Skip to content

CLI

The hardwood CLI lets you inspect and convert Parquet files from the command line — useful for exploring datasets, debugging file structure, and quick format conversions without writing Java code. It reads local files and S3 URIs, and ships as a GraalVM native binary with instant startup.

Pre-built native binaries for Linux, macOS, and Windows are available from the release page. You can also run the CLI via Docker without installing it locally — see the Docker section below.

macOS

The binary is not notarized. On first run, macOS Gatekeeper will block it. Remove the quarantine flag after extracting:

xattr -r -d com.apple.quarantine hardwood-cli-*/

Available Commands

Command Description
hardwood info Display high-level file information
hardwood schema Print the file schema, including logical-type annotations such as VARIANT(1) on Variant groups
hardwood print Print rows as an ASCII table (head, tail, or all); Variant columns are decoded to JSON-like text
hardwood convert Convert a Parquet file to CSV or JSON (head, tail, or all); Variant columns are emitted as a JSON string in CSV and as a native JSON subtree in JSON
hardwood footer Print decoded footer length, offset, and file structure
hardwood inspect pages List data and dictionary pages per column chunk; includes per-page min/max when the file has a page index
hardwood inspect dictionary Print dictionary entries for a column
hardwood inspect columns Show compressed and uncompressed byte sizes per column, ranked
hardwood inspect rowgroups Display per-row-group column chunk metadata (sizes, codec)

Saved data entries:
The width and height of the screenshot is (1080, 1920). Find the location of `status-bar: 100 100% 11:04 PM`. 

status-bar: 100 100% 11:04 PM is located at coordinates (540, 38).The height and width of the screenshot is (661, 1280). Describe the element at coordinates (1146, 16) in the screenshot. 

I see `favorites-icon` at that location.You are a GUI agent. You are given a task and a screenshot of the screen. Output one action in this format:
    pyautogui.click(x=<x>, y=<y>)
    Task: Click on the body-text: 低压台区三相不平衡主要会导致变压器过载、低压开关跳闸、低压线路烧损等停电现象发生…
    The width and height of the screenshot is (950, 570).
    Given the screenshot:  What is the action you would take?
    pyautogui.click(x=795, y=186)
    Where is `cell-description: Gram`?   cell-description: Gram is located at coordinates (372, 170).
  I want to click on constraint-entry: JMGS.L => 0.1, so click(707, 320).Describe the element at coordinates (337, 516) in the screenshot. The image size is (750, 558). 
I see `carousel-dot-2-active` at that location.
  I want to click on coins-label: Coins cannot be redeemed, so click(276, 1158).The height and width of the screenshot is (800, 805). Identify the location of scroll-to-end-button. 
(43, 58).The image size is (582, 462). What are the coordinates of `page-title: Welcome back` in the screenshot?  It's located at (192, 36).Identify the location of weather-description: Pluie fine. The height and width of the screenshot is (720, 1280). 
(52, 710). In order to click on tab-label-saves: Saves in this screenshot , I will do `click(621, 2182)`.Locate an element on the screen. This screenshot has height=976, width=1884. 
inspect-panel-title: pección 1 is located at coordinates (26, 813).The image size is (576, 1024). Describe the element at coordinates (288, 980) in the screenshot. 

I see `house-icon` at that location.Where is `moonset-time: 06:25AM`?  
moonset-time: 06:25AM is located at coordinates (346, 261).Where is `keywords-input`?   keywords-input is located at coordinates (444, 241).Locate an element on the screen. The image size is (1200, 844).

List of tasks
a - Name every subcommand of "hardwood inspect" that the hardwood CLI page documents.
b - Extract the stretch of the hardwood CLI page from "Skip to content" through "with instant startup.".
You can leave the listing aside.

Results for the exercise
a -
hardwood inspect pages
hardwood inspect dictionary
hardwood inspect columns
hardwood inspect rowgroups

b -
Skip to content

CLI

The hardwood CLI lets you inspect and convert Parquet files from the command line — useful for exploring datasets, debugging file structure, and quick format conversions without writing Java code. It reads local files and S3 URIs, and ships as a GraalVM native binary with instant startup.